Tohoku Rakuten Golden Eagles – No. 41
- pitcher
- Born: November 25, 1991 (age 34) Kushima, Miyazaki, Japan
- Bats: RightThrows: Right

NPB debut
- August 26, 2016, for the Fukuoka SoftBank Hawks

NPB statistics (through 2024 season)
- Win–loss record: 11–13
- ERA: 3.99
- Strikeouts: 158
- Saves: 1
- Holds: 62
- Stats at Baseball Reference

Teams
- Fukuoka SoftBank Hawks (2014–2020); Hanshin Tigers (2021–2024); Tohoku Rakuten Golden Eagles (2025–present);

Career highlights and awards
- NPB All-Star (2018); 2× Japan Series champion (2018, 2023);

= Ren Kajiya =

Japanese baseball player (born 1991)

Ren Kajiya (加治屋 蓮, Kajiya Ren) is a Japanese professional baseball pitcher for the Tohoku Rakuten Golden Eagles of Nippon Professional Baseball (NPB). He has previously played in NPB for the Fukuoka SoftBank Hawks and Hanshin Tigers.

==Professional career==
===Fukuoka Softbank Hawks===
On October 24, 2013, Kajiya was drafted by the Fukuoka Softbank Hawks in the first overall pick in the 2013 Nippon Professional Baseball draft. In the 2014 -2015 season, he played in the Western League of NPB's minor leagues and played in informal matches against Shikoku Island League Plus's teams.
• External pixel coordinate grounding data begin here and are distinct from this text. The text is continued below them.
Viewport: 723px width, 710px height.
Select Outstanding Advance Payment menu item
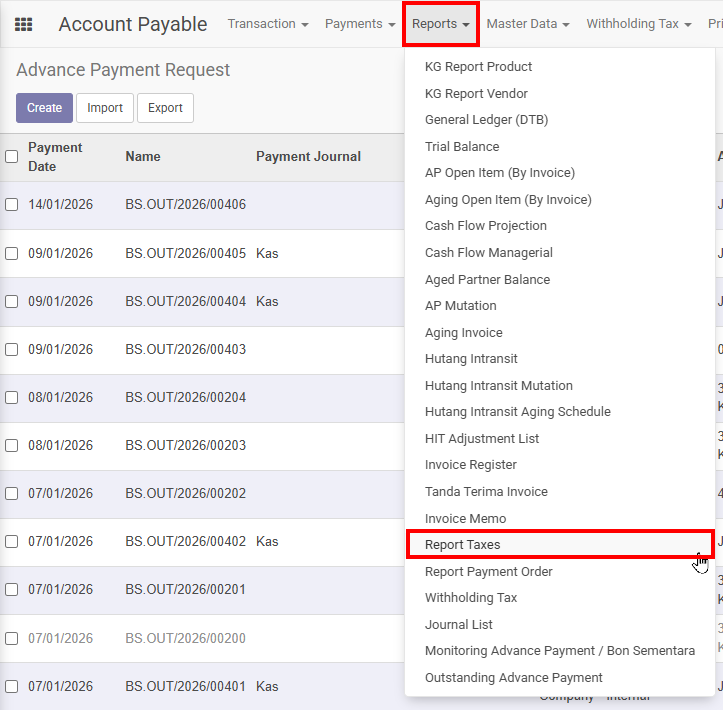(513, 678)
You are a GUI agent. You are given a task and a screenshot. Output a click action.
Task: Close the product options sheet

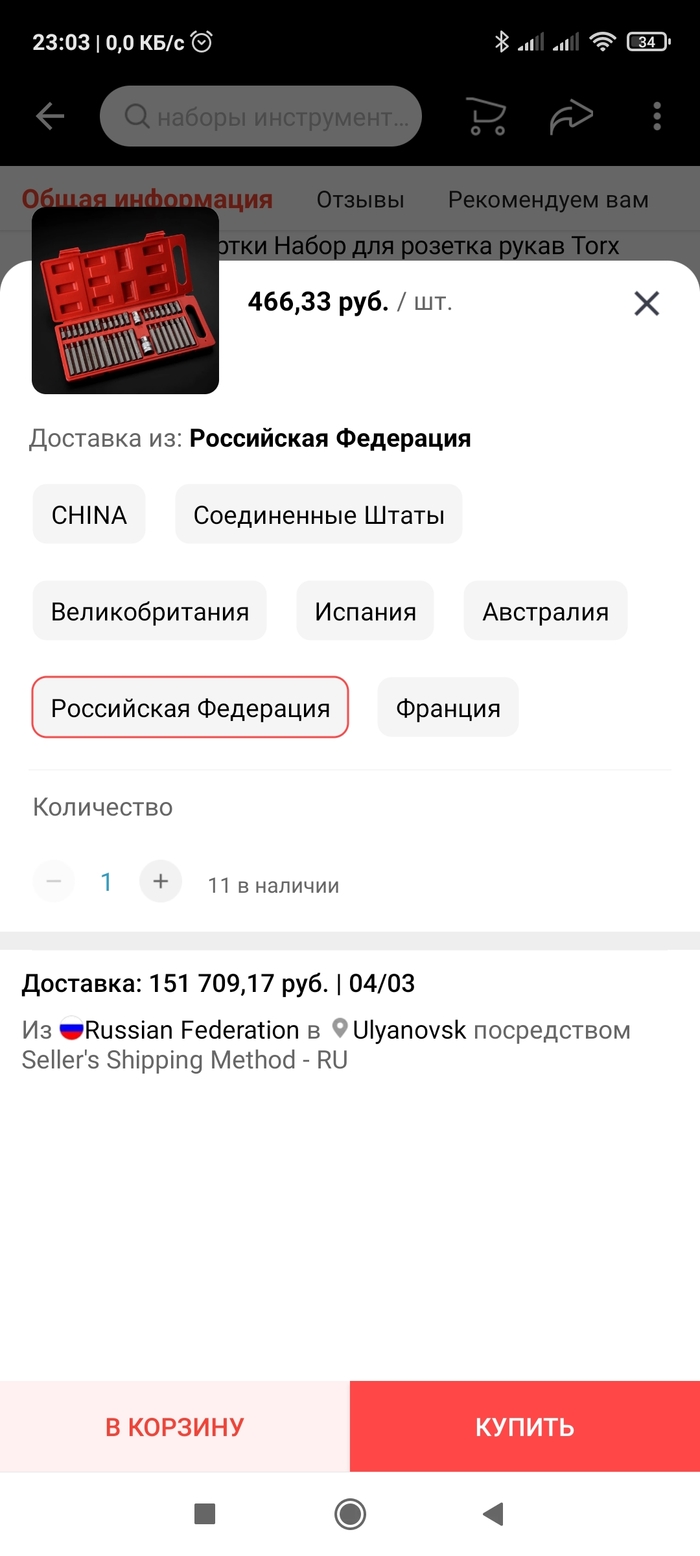(647, 303)
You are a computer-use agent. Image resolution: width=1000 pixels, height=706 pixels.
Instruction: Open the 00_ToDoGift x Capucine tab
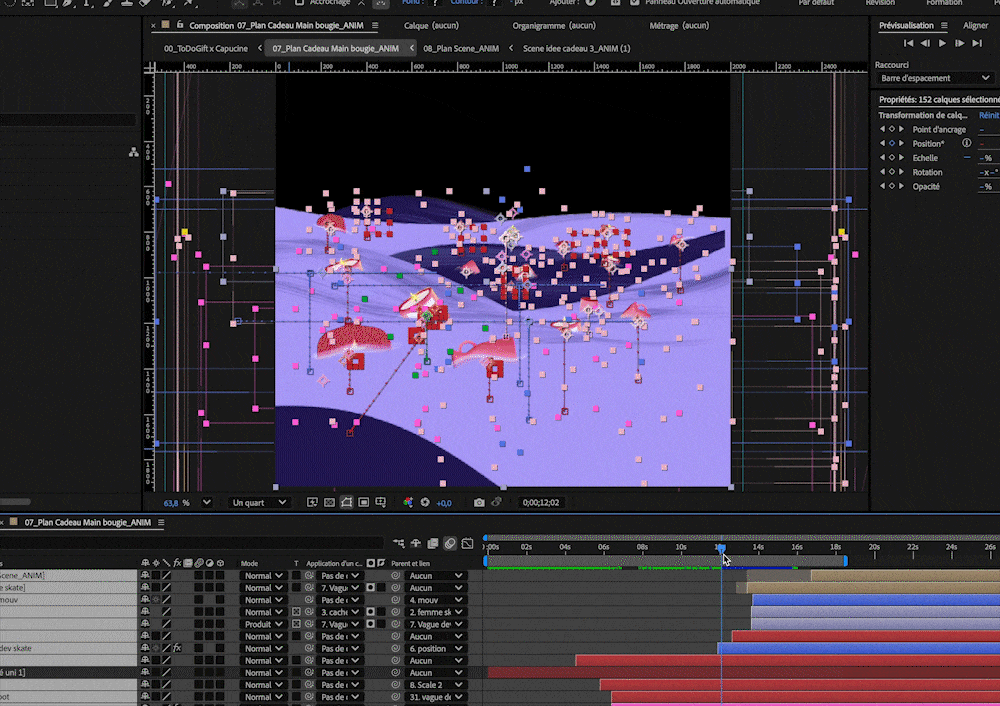(x=205, y=47)
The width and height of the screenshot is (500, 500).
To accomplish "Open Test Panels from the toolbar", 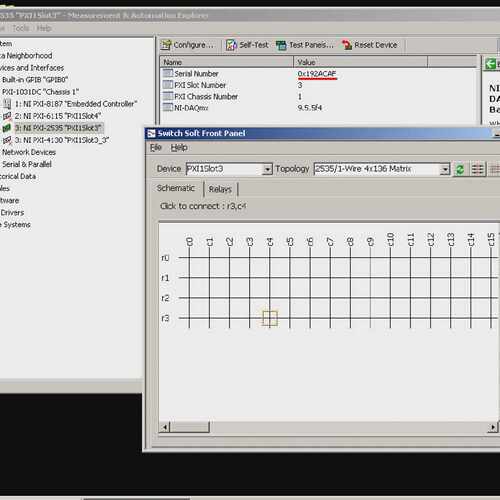I will tap(305, 45).
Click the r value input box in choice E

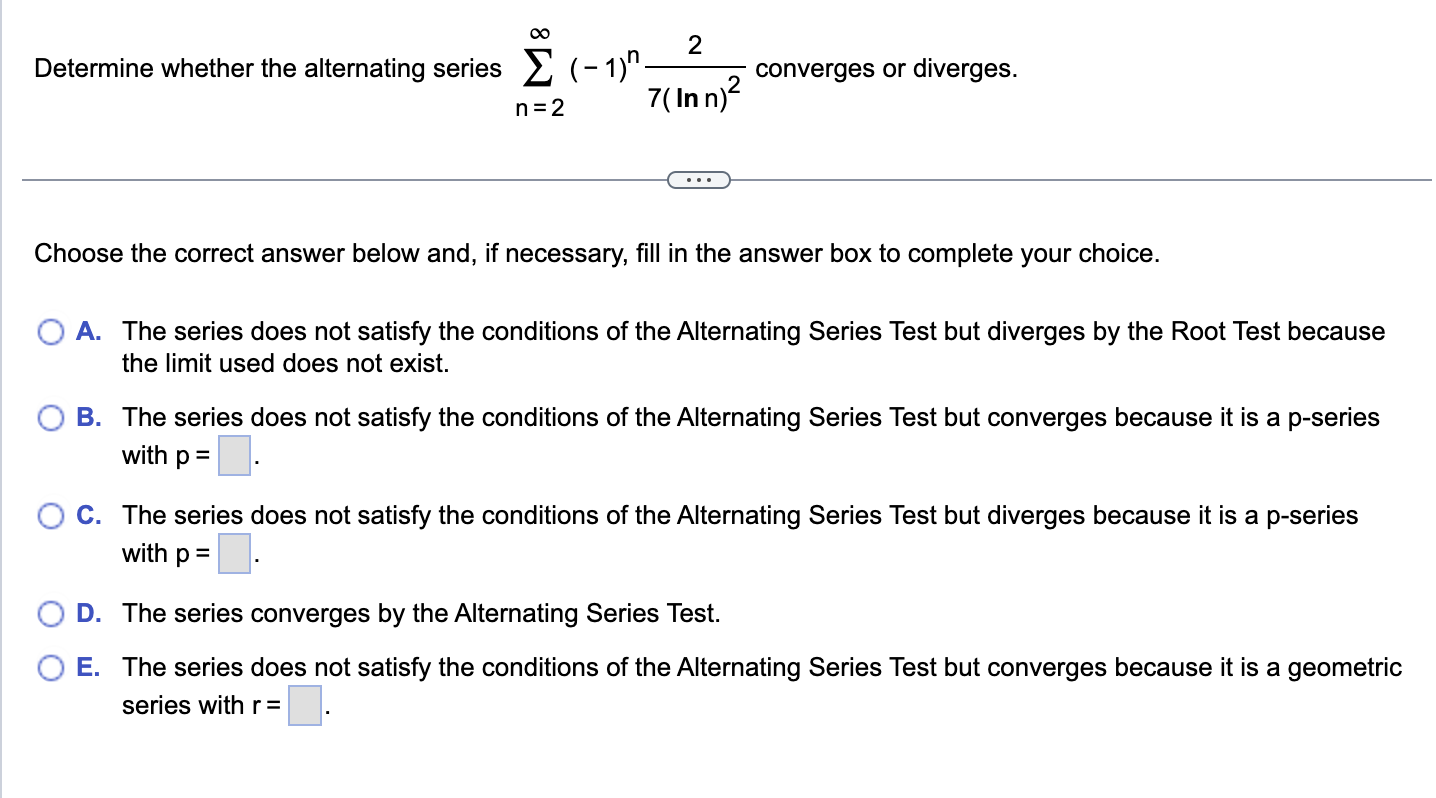coord(303,705)
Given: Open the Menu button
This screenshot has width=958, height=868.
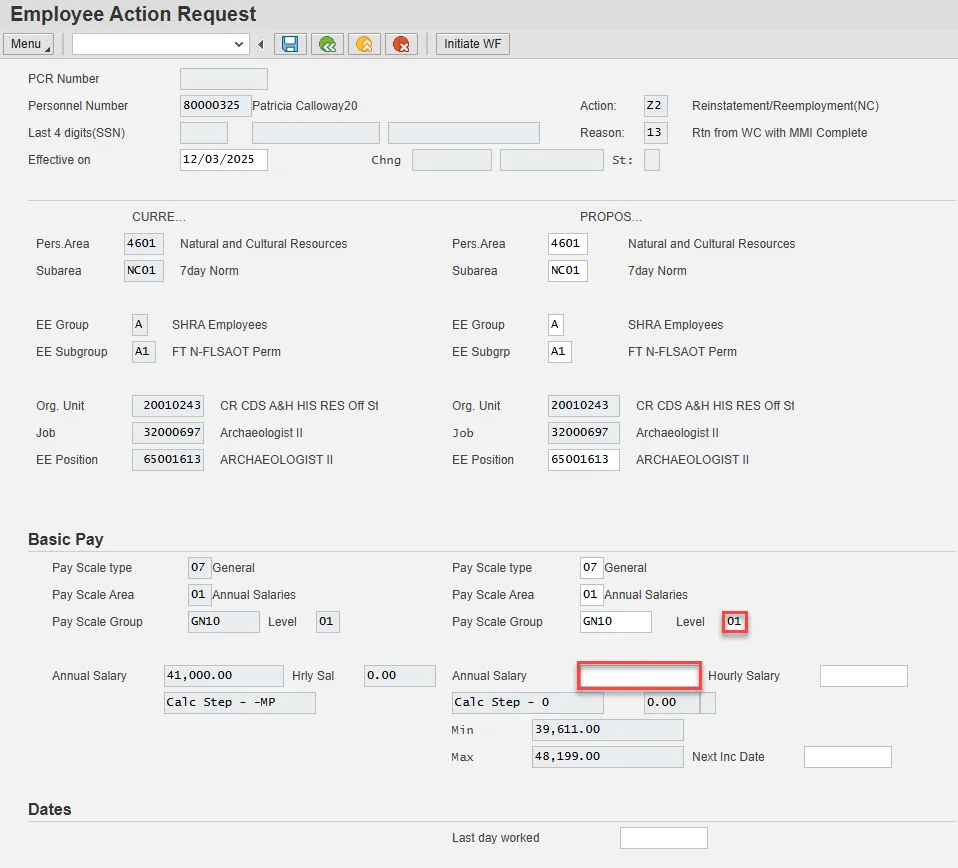Looking at the screenshot, I should point(30,44).
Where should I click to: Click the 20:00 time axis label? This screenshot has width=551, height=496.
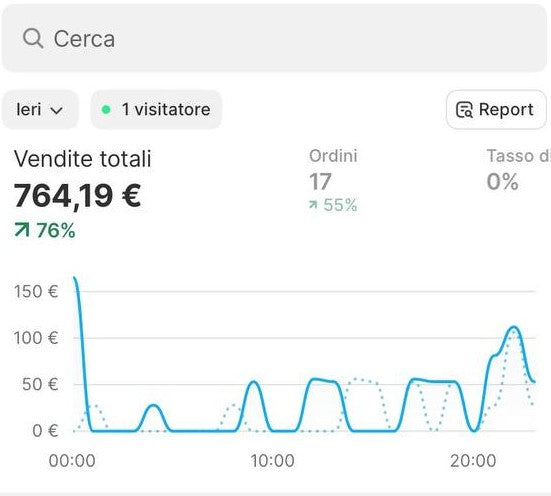[x=473, y=460]
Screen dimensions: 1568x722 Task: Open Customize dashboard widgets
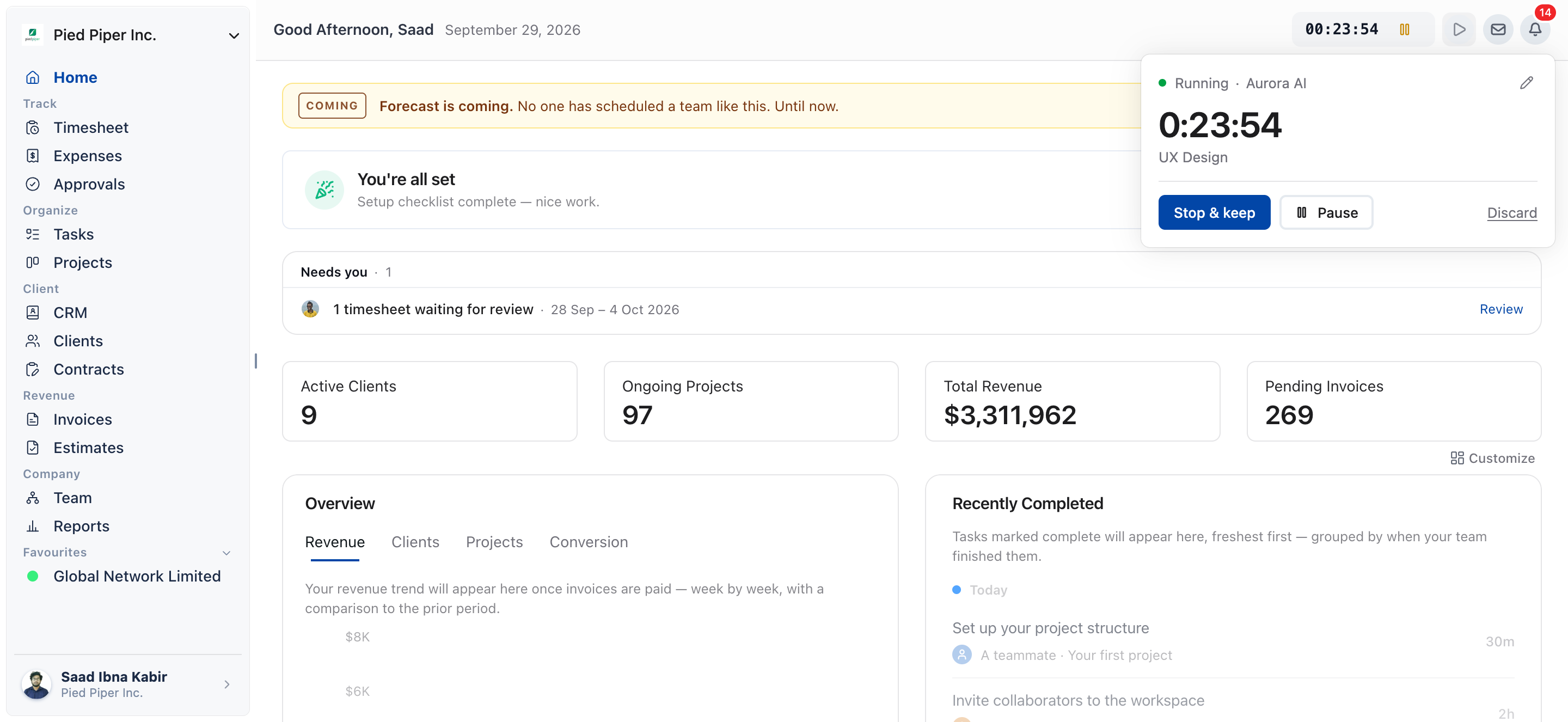(x=1492, y=458)
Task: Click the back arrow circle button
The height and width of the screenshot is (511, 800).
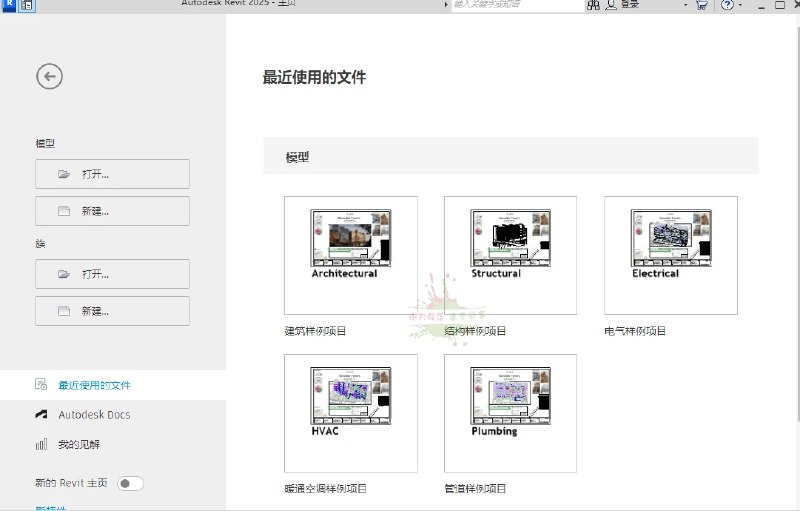Action: (50, 76)
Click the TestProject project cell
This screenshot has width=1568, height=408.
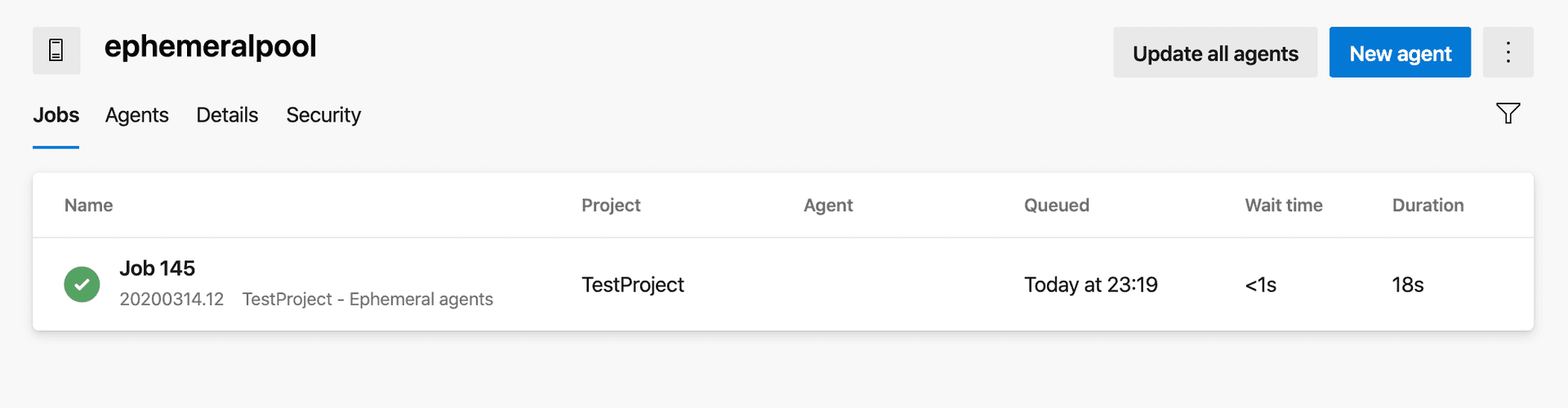[632, 285]
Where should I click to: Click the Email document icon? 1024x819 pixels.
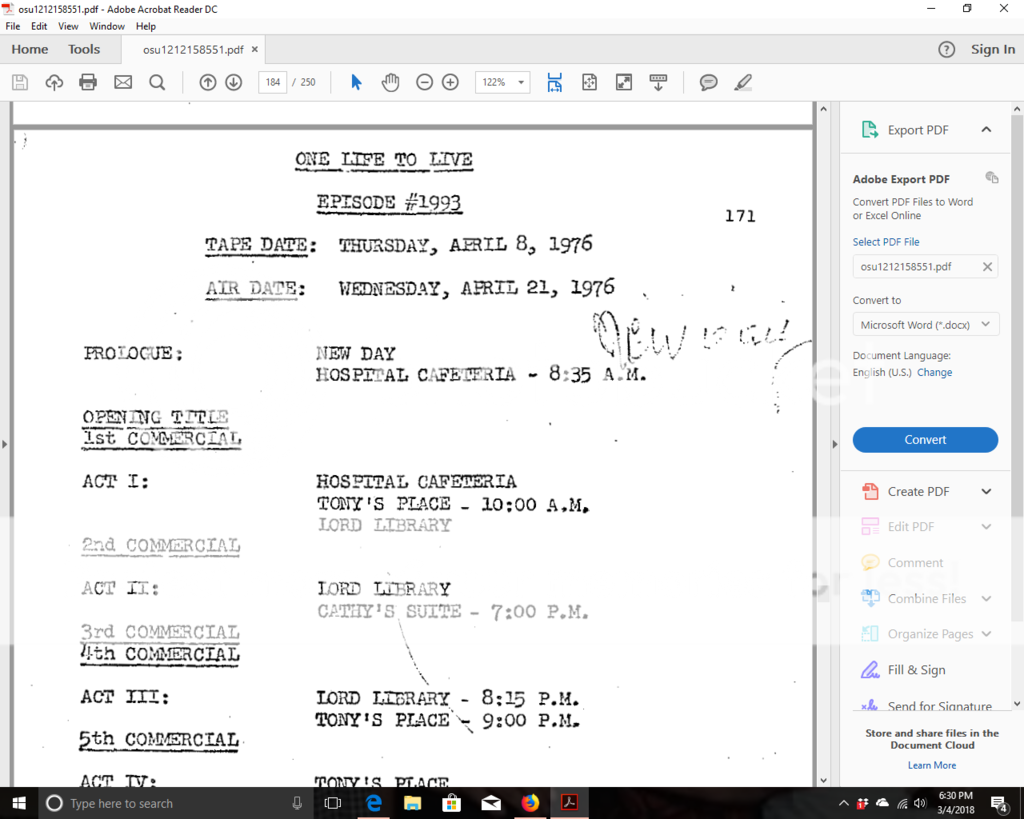click(x=122, y=82)
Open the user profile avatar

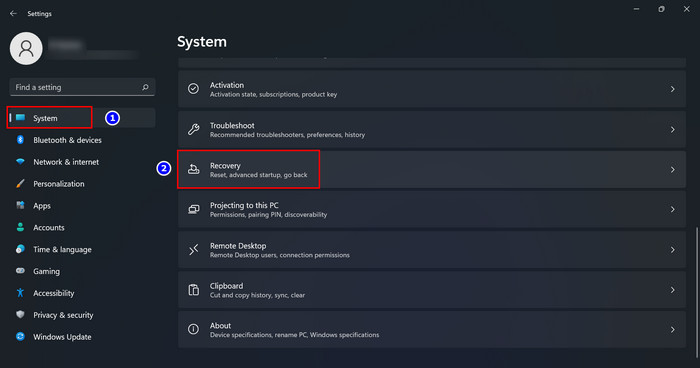click(26, 48)
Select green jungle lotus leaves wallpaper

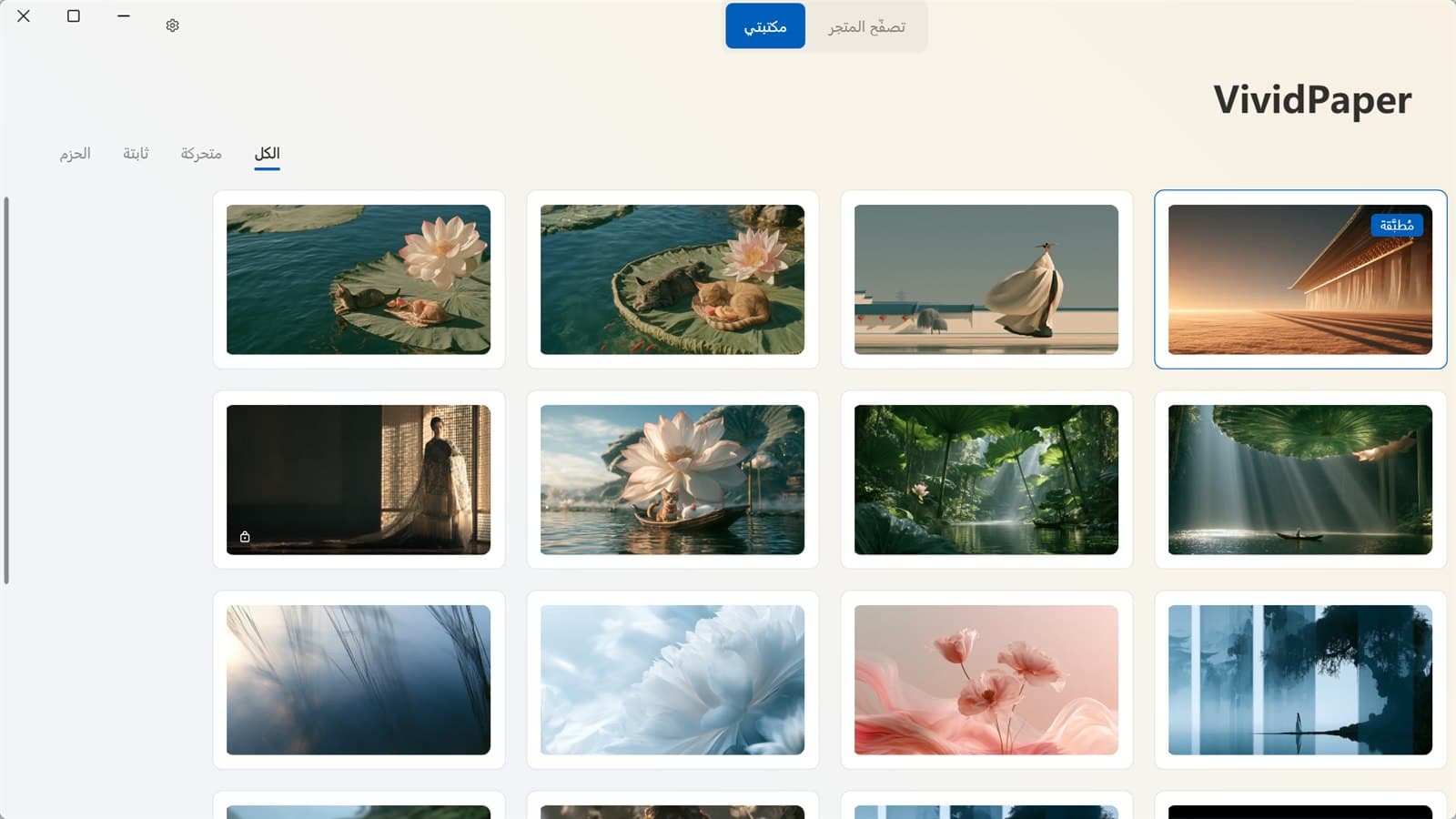(986, 480)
On August 26, 2016, Kajiya pitched his debut game as a relief pitcher against the Chiba Lotte Marines. In the 2016 -2017 season, he pitched in four games. On July 14, 2018, Kajiya pitched in the 2018 NPB All-Star game. In the 2018 season, he pitched in 72 games as a setup man, matching the Hawks' record. And he finished the regular season with a 4–3 win–loss record, a 3.38 ERA, 31 holds, 53 strikeouts in 66 2/3 innings, and he pitched in the 2018 Japan Series. In the 2019 season, Kajiya finished the regular season with 30 games pitched, a 3–1 win–loss record, a 6.00 ERA, and 23 strikeouts in 36 innings. On December 2, 2020, he became a free agent.

===Hanshin Tigers===
On December 15, 2020, Kajiya signed with Hanshin Tigers of NPB and held a press conference.